Prior to the titling system’s formalization in the early 1950s by World Chess Federation, the term Grandmaster existed only as an approbation granted to the very best players in the world. The lore surrounding some of the title’s first usage dates to the last days of the Russian Empire when Tsar Nicholas II held a tournament of “grossmeisters” (German for Grandmasters). That title was never formally given. Chess had always been informal through the late 19th and early 20th centuries. Such informality even allowed World Champions to avoid challengers who might beat them or to play against lesser contenders to assure themselves the retention of the crown.
In 1946, international chess would find itself in a crisis and in need of a more formal structure after the death of World Champion Alexander Alekhine.

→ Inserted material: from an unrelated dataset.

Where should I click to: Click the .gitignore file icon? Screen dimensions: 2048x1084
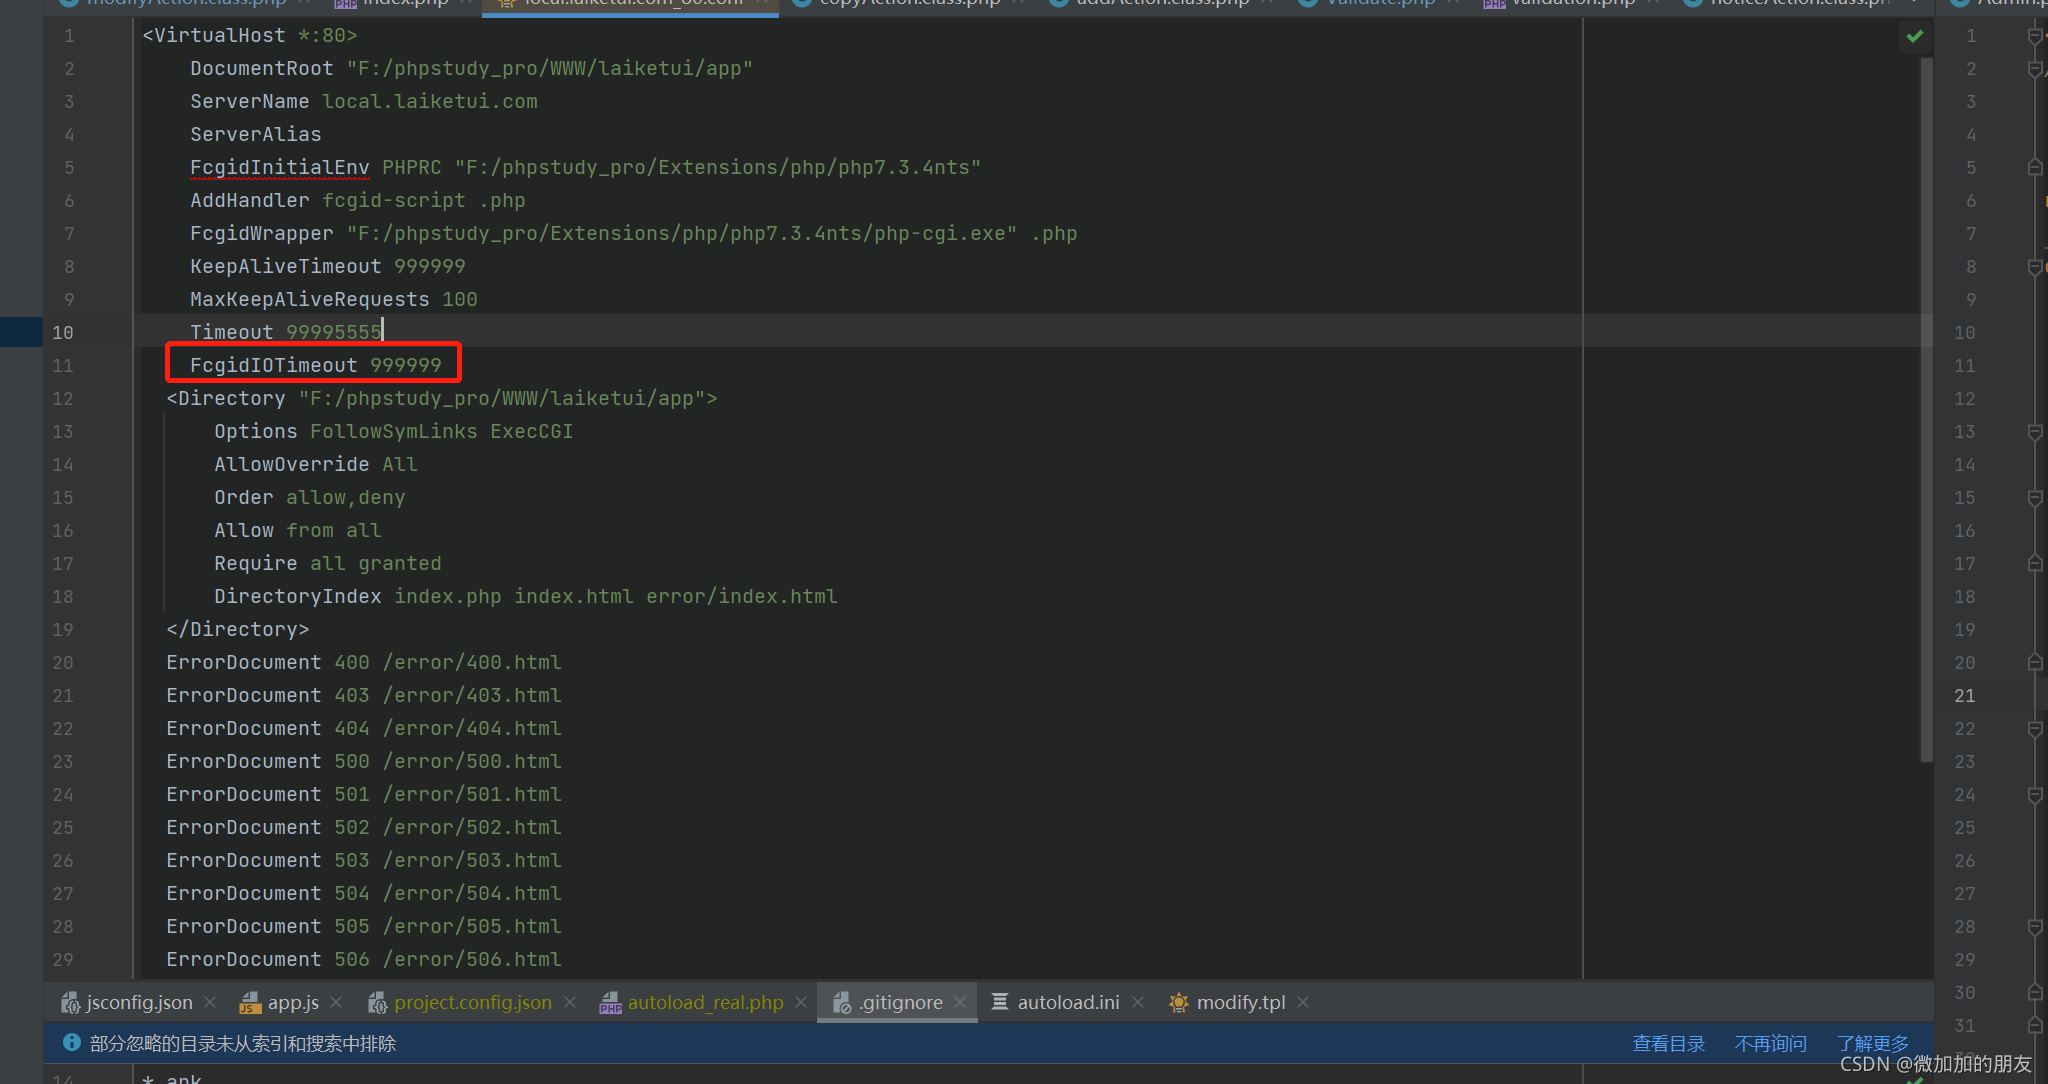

Although the Soviet Challenger Mikhail Botvinnik had offered the best sponsorship and funding for a match with Alekhine, events and politics made the hosting of a World Championship match impossible during WWII.
The postwar era opened the door for the World Chess Federation to regulate the many aspects of the game that, up until that point, had been informal or ad hoc. Its rules committee authored a new version the Laws of Chess universalizing international chess competition. It regularized the system under which players could qualify and play for the World Championship, and held a large, international tournament in 1948 to crown a new champion after Alekhine’s death. Finally, it created a set of rules for the granting of titles to chess players.

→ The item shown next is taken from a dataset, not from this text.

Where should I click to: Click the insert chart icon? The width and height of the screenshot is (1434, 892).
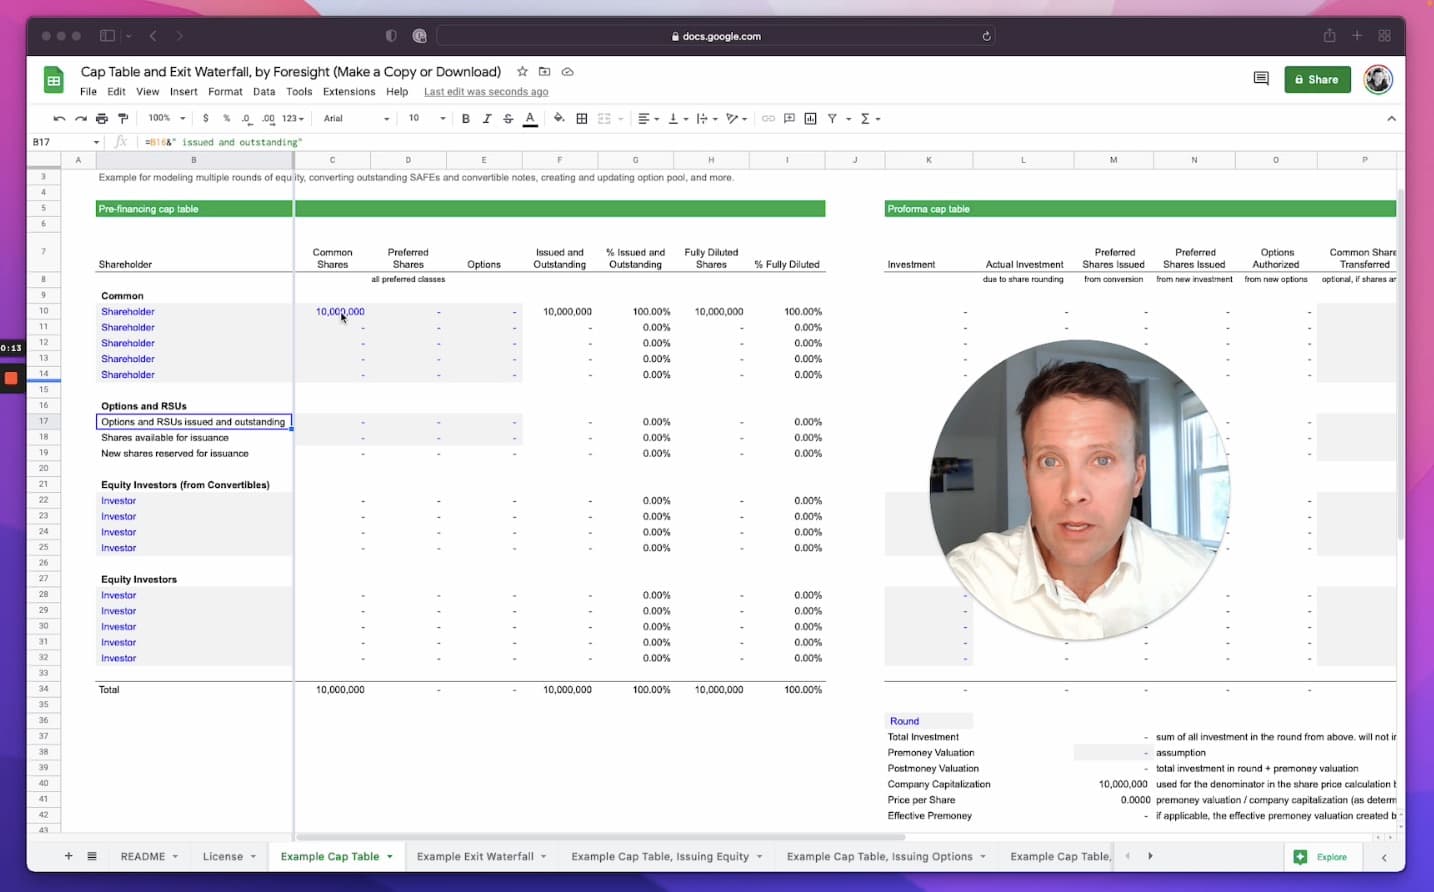pyautogui.click(x=810, y=119)
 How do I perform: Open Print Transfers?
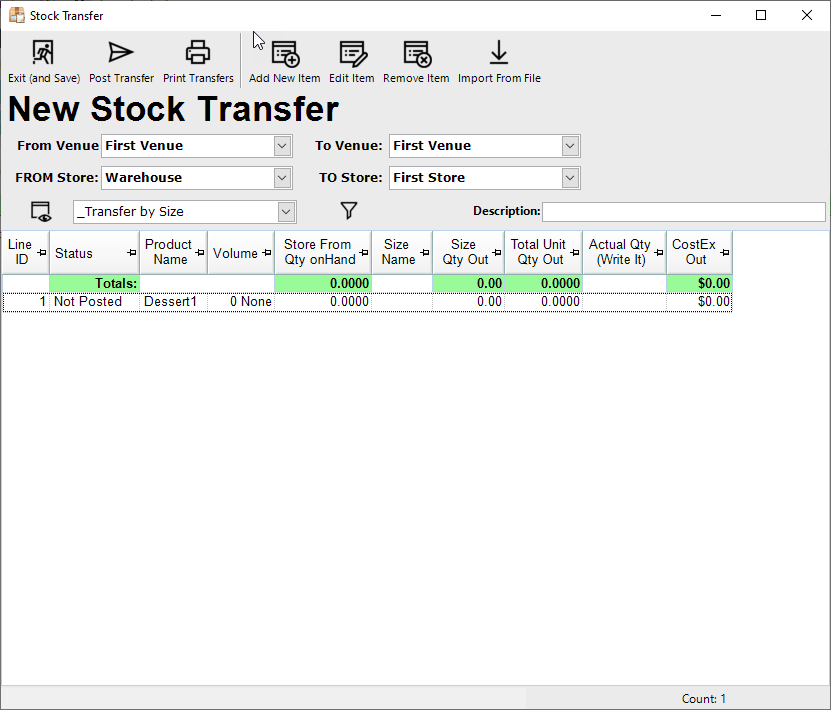(x=198, y=54)
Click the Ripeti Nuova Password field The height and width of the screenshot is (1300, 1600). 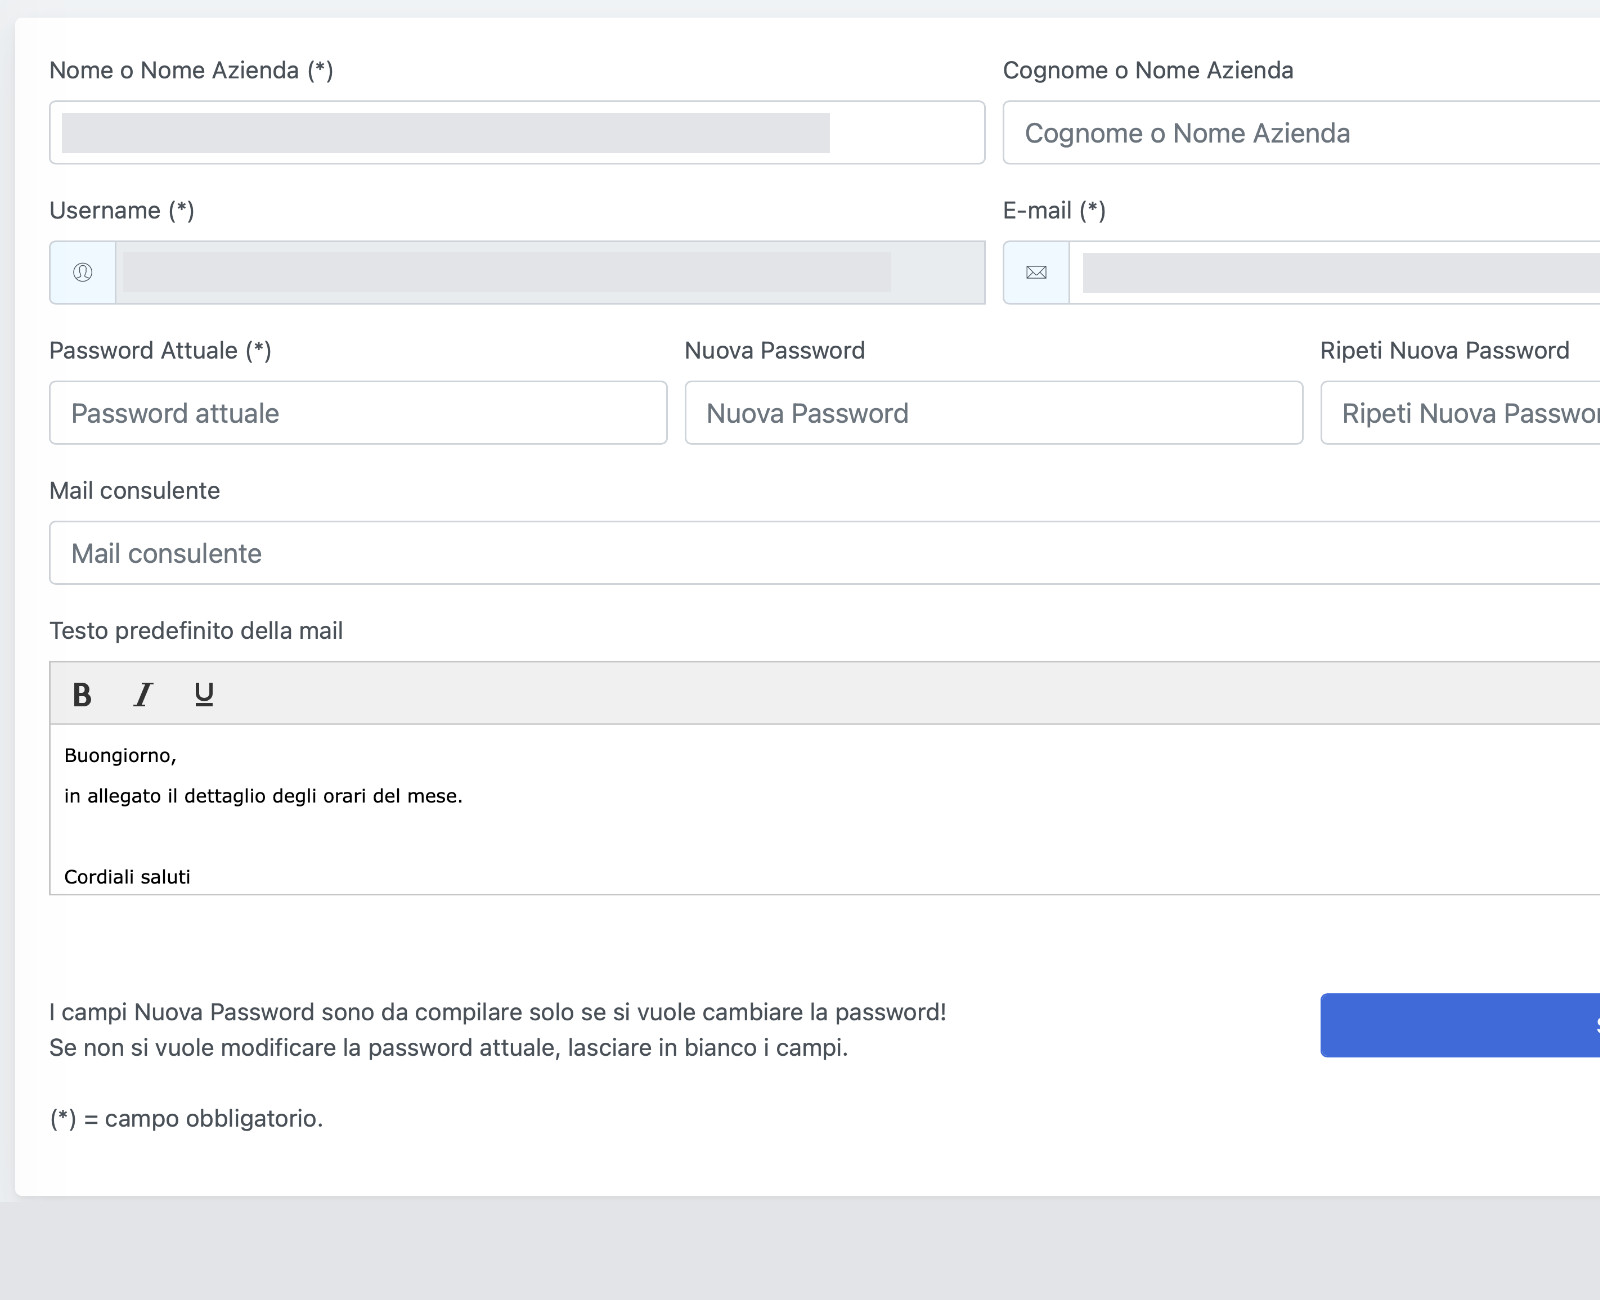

In 1950, two new titles were created: International Grandmaster and International Master (IM). Similar to university degrees, these titles were a hierarchical system with GM higher than IM, and once earned, the bearer would hold his or her title for life. To earn each title, a player must achieve three quality performances, each known as a norm, in tournaments meeting a strict set of regulations on the composition of the player pool.
In general terms, to earn one norm:
- a player needs to score quantifiably well in a tournament where at least three other players already hold the title being sought
- the average rating of all the players in the tournament must be above a minimum threshold (2380 average for GM norms)
- a minimum of four national federations must be represented
After all three norms are earned, the player must achieve rating over 2500 for GM or 2400 for IM.
These rules for chess titles created a natural break on their proliferation. In the 1950s, only about 50 Grandmasters existed. The international nature of norm qualified tournaments meant strong events held in the United States or the Soviet Union often would not consist of required number of foreign or titled players. It was not until after the fall of the Berlin Wall, with its exodus of Eastern European and Russian players to the West, that the GM title started to spread more widely. Today, there are more than 1,000 Grandmasters worldwide. To put that number in perspective, it is estimated (2012) that around 600 million people play chess worldwide.
Although norm tournaments have become more common in the United States in the last few decades, they are still onerous to organize because the of the time commitment required and the resources needed to attract foreign or titled players. But norm tournaments are essential for the promotion of professional chess, as they are often the first introduction players have to invitational round-robin tournament chess and only way to earn international titles. Those who earn the GM title can trace a line to the past and count themselves among chess’ elite players.